▼ 1954年(昭和29年)という年は、私にとって、印象深い年だ。3月に米国がビキニ環礁で水爆実験を行い、第五福竜丸が被爆し「放射能マグロ」というのが記憶にある。9月、台風15号で洞爺丸が沈没、多くの犠牲者が出た。11月に、映画「ゴジラ」が初上映されている。さらに、この年は、我が村は道庁から合併を勧められたが、合併せずという意地をみせた年でもあるからだ。
▼ ゴジラが我が村で上映されたのは、それから2~3年経ってからだろう。漁村だったので、ゴジラが海からやって来て上陸するというのが、とても正しい登場の仕方で、かっこよかったのだ。いまだに水平線を見つめていると、ゴジラを思い出す。村にそびえ、噴煙を上げる恵山(618M) の山頂からも、ゴジラがひょっこり顔を出し、ガオーと叫びながら、火を吐くのではないかという期待感も、捨てがたく保持しているのだ。
▼ ゴジラは、太平洋の海底で暮らしていた恐竜の生き残りが、水爆実験で被爆し、突然変異したものだ。放射性物質の塊で、日本に放射性物質を多量に撒き散らすのだ。広島・長崎の原爆投下の記憶を呼び起こすと共に、福島第一原発事故も連想させるような存在なのだ。
▼ ゴジラが海から上陸する時は、津波が起こったに違いない。さらに足音は、大太鼓を鳴らすようなドーン・ドーンという地響きだ。まるで地震のようではないか。ということは、ゴジラは、3:11東日本大震災と原発事故そのものなのではないだろうか。

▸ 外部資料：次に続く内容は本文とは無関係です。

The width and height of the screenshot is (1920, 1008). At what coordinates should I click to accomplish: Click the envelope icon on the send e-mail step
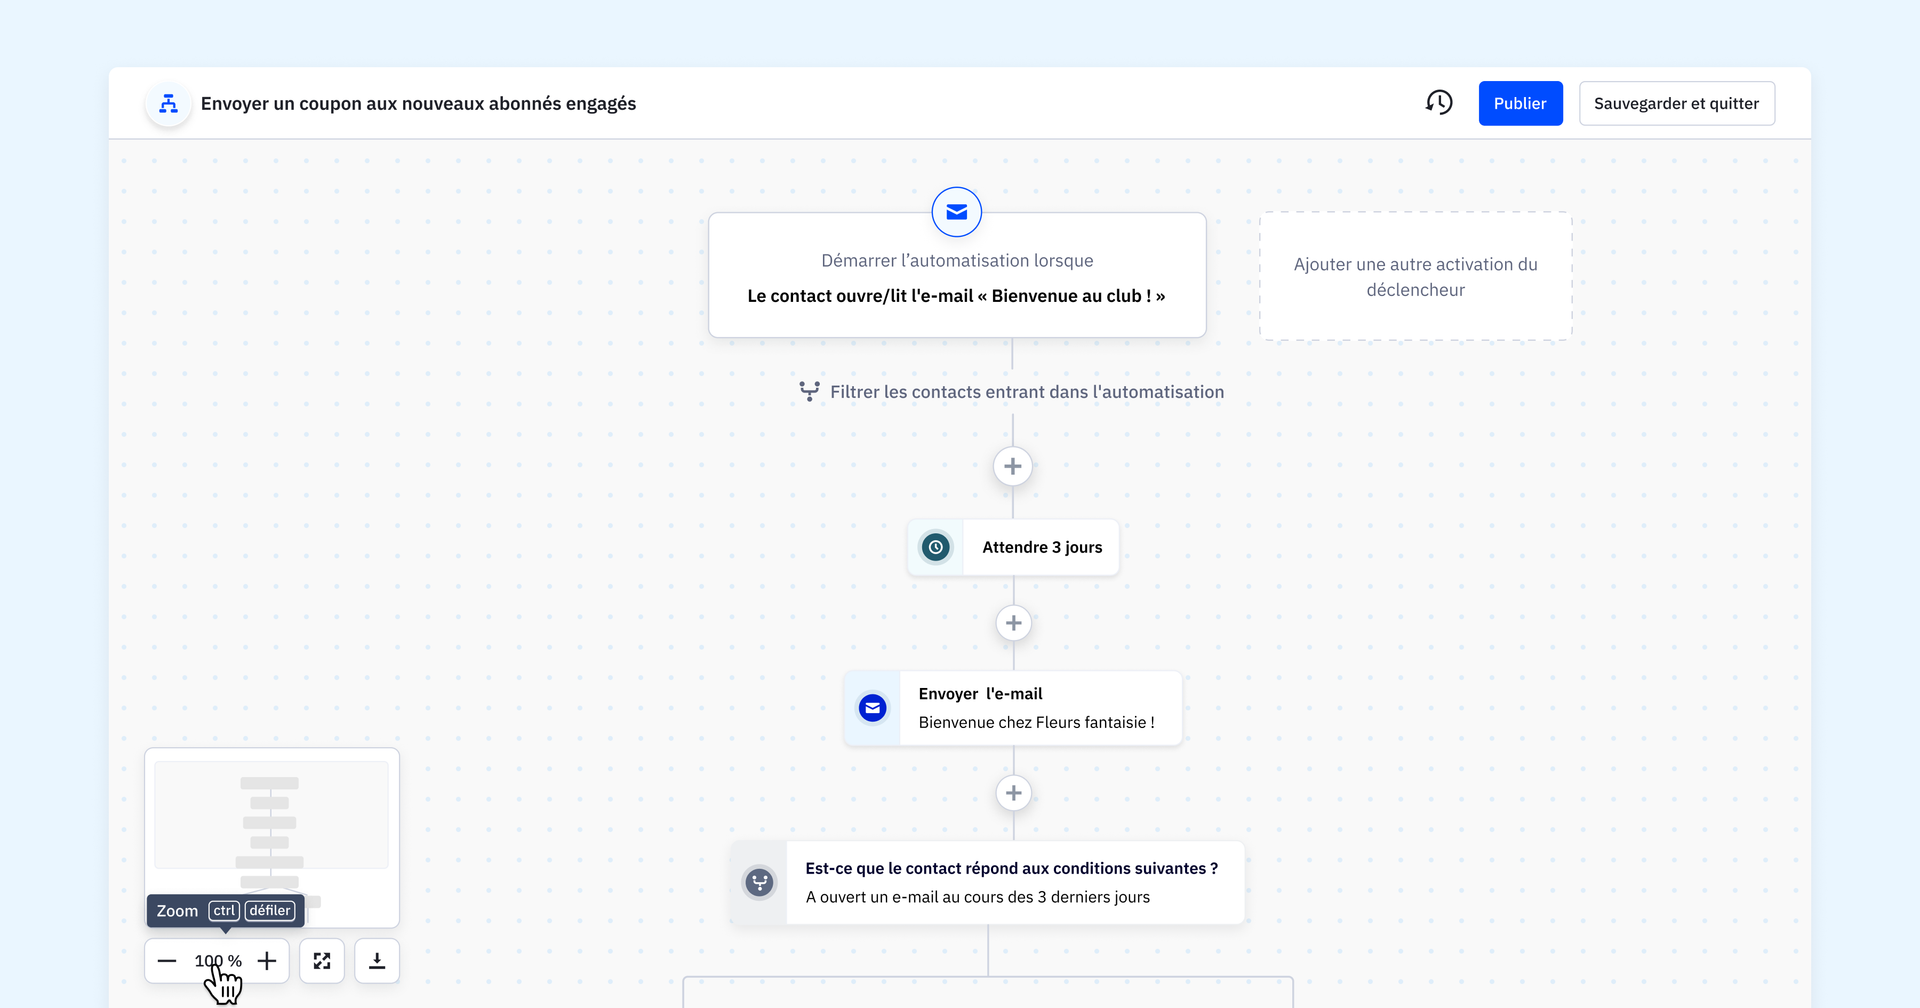(872, 708)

▼ この映画のヒロインは、女優河内桃子さんだ。彼女の祖父は大河内正敏という。戦時日本の原爆研究は、軍部から民間の理化学研究所に委託される。その総帥が大河内氏だ。広島に新型爆弾が落とされた時、放射能を測定し原子爆弾と断定したのが、研究所の仁科博士だ。その下に朝永振一郎博士が働いている。STAP細胞問題の現在の理事長野依良治氏もノーベル化学賞受賞者だ。事件の責任を感じ辞任するらしいが、この研究所はほとんどが税金で運営され、14年度予算は834億円という。小保方さんは理研ゴジラの人身御供にされたのではないかと、いつもの邪推に耽ってしまう。
▼ 外に出て海を眺めてみる。対岸の下北半島の大間町から、ウラニウムとプルトニウムを大量に吐き出し、ゴジラが海峡を渡ってきそうな気がする。マグロもタコもイカもウニもエビもコンブも、放射性物質で汚染される。五稜郭タワーも函館市役所も踏み潰される。我が援軍のイカール星人など、早々、どこかへ逃げてしまったようだ。
▼ ゴジラは函館山に登り、放射線を吐きまくる。経済産業省の持っていく、大間原発反対署名簿14万人分も焼かれてしまった。青森も函館も全滅だ。「ゴジラ、それはあんまりだ」というところで目が覚めた。映画で観ただけのゴジラが、半世紀以上経って、大間原発となって眼前に登場してきた。昨夜読んだ片山杜秀著「国の死に方」という最後に、ゴジラの記述があったのだ。
▼ 脱原発を成し遂げなければ、ゴジラは次々現れるに違いない。「青函の興廃この大間原発にあり、天気晴朗なれど津軽海峡波高し」。この言葉が、また口をついた。
▼私のブログを読んでいただいている、神戸のSさんから、東京電力が株主に配布した大間原発の資料をいただきました。ありがとうございます。